====== DATASET RECORDS

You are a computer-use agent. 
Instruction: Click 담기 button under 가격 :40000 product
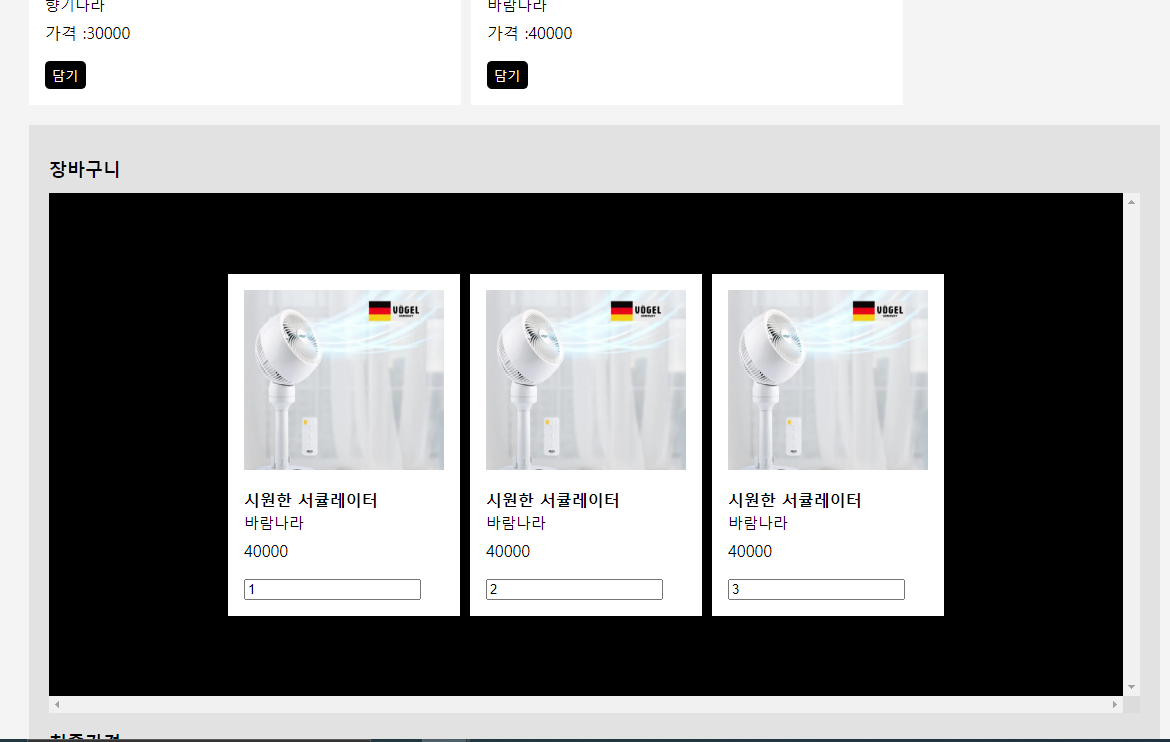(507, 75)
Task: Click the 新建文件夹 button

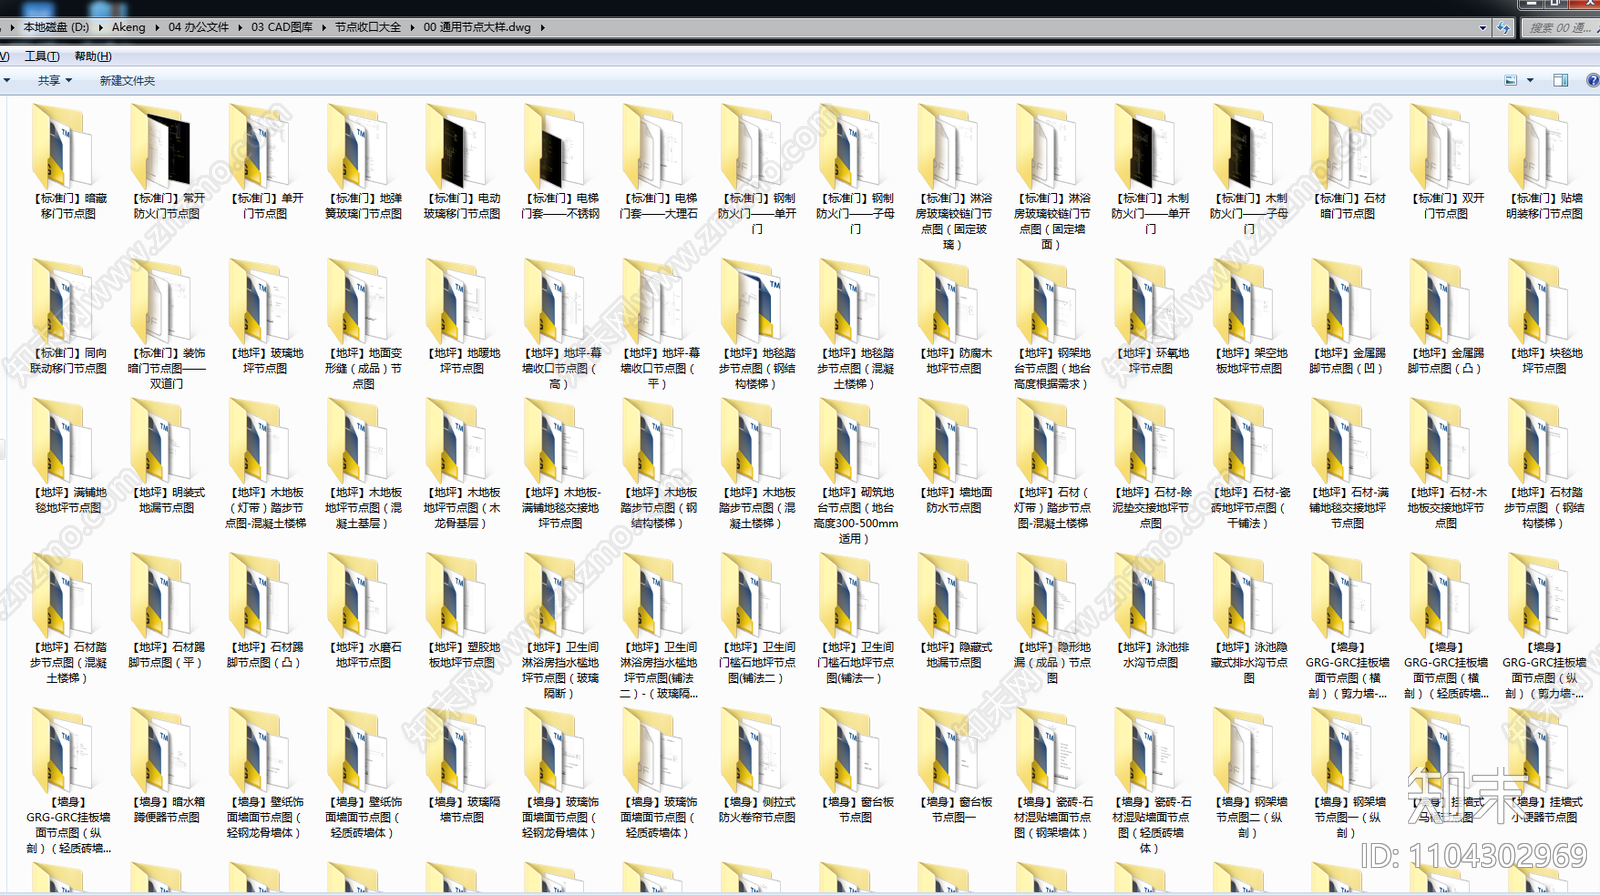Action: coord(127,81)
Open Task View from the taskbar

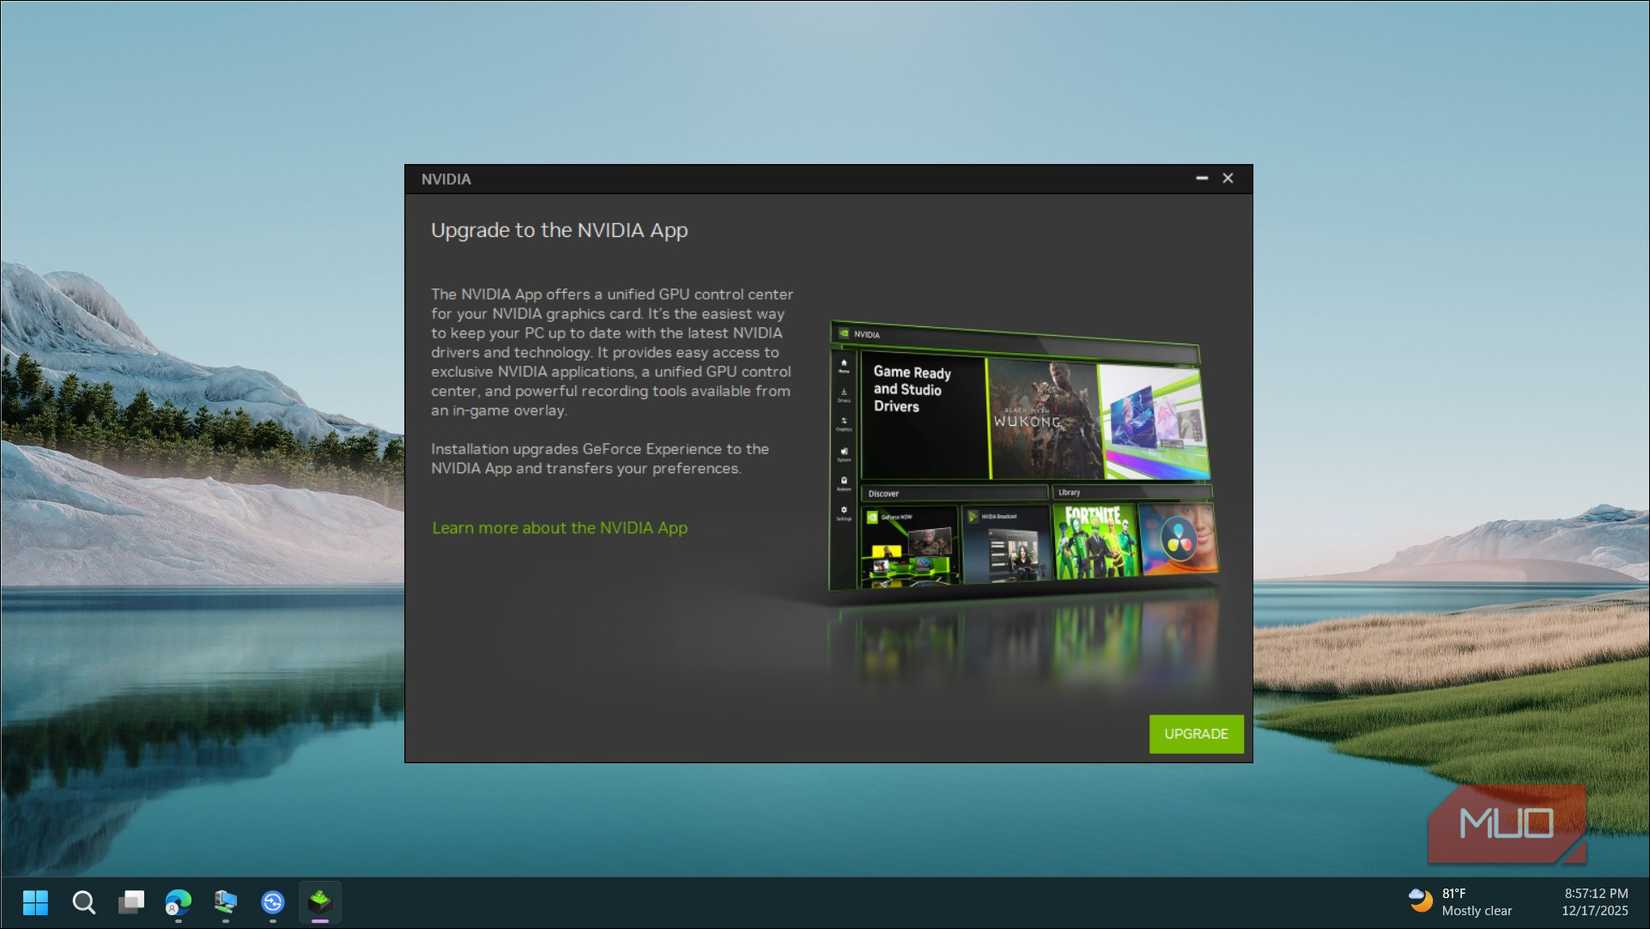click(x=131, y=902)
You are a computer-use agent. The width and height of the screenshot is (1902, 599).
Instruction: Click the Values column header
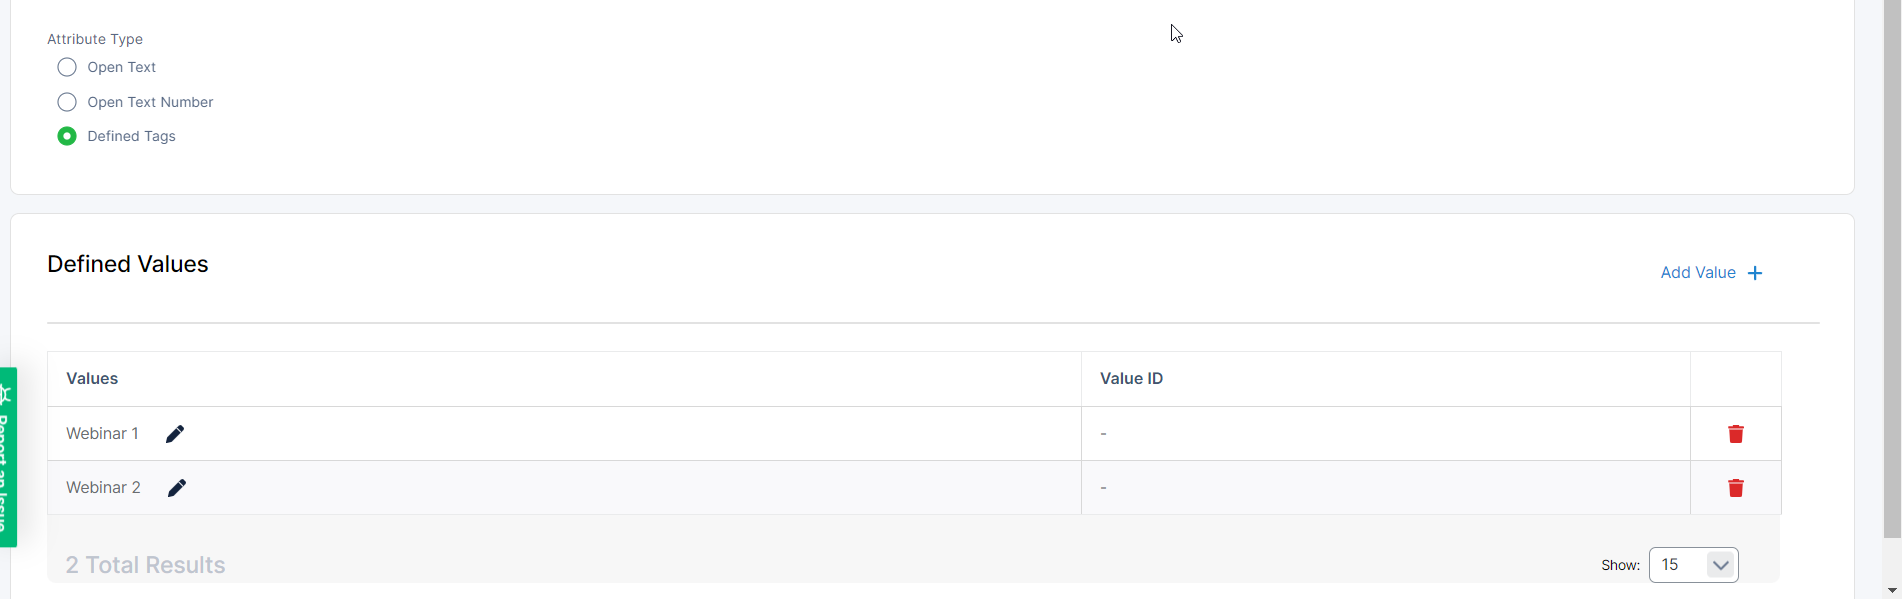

============

#### WORK INSTRUCTIONS:
Rewrite the data above, replacing each "Instruction" with "Directive" and keeping everything else the same, and omit the pictures from your version.

#### RESULT OF THE EXERCISE:
You are a computer-use agent. 
Directive: Click 담기 button under 가격 :40000 product
(507, 75)
Task: Click the 新建文件夹 button

Action: coord(127,81)
Open Task View from the taskbar

click(x=131, y=902)
You are a computer-use agent. The width and height of the screenshot is (1902, 599).
Directive: Click the Values column header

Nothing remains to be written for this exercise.